Dalam laga tersebut, Persebaya sempat dua kali unggul melalui gol-gol yang dicetak oleh Alex Martins dan Yann Mabella. Namun, PSIS Semarang berhasil memaksakan hasil imbang, menunjukkan bahwa masih ada pekerjaan rumah yang harus diselesaikan oleh skuad asuhan Tavares.

Evaluasi Pramusim Lebih Utama dari Kemenangan

Tavares menjelaskan bahwa salah satu target utama dari pertandingan pramusim seperti ini adalah memberikan kesempatan kepada banyak pemain untuk merasakan atmosfer kompetitif.
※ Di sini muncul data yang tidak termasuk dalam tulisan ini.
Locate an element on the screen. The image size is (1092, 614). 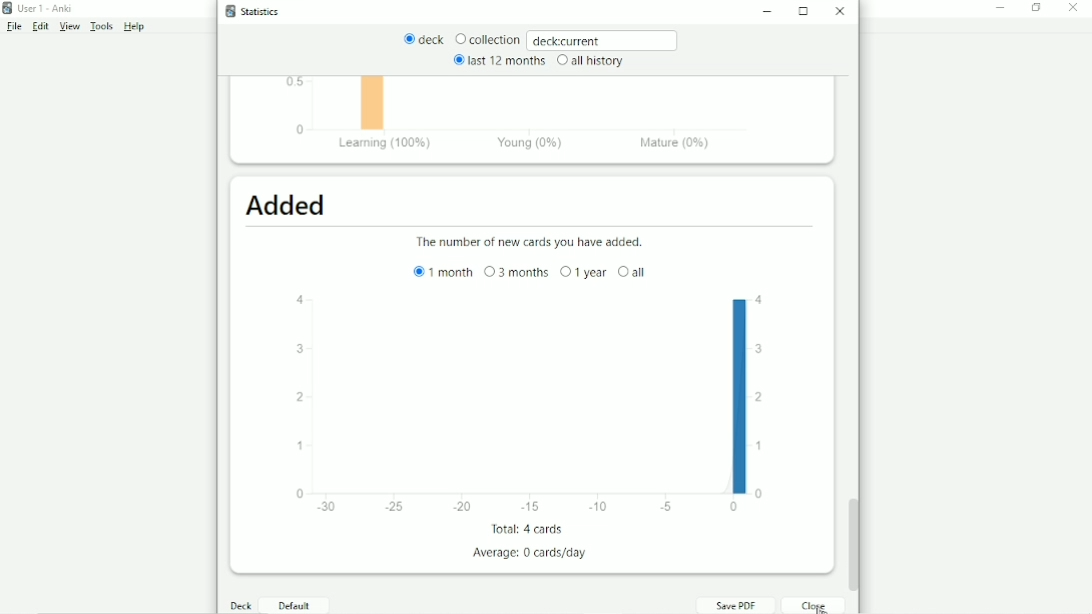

Menurut pelatih asal Portugal itu, laga pramusim lebih penting dimanfaatkan sebagai ajang evaluasi ketimbang sekadar mengejar kemenangan.

“Kami sengaja memberi menit bermain kepada banyak pemain. Bermain di latihan tentu berbeda dengan tampil di depan ribuan suporter. Saya ingin melihat bagaimana mereka bereaksi dalam tekanan pertandingan,” jelas Tavares, menegaskan filosofinya dalam mempersiapkan tim.

Kerapuhan Lini Belakang Jadi Sorotan Utama

Pelatih berusia 46 tahun itu mengaku cukup puas dengan agresivitas yang diperlihatkan anak asuhnya di lini serang. Persebaya mampu menciptakan banyak peluang, namun di sisi lain, ia menyoroti masih adanya sejumlah kekurangan yang harus segera dibenahi, terutama di lini belakang.

“Kami mampu menciptakan banyak peluang. Di sisi lain, masih ada kesalahan yang membuat kami kebobolan. Itu menjadi bahan evaluasi sebelum kompetisi dimulai,” tambah Tavares. Pernyataan ini mengindikasikan bahwa fokus perbaikan Persebaya akan tertuju pada sektor pertahanan menjelang bergulirnya kompetisi resmi.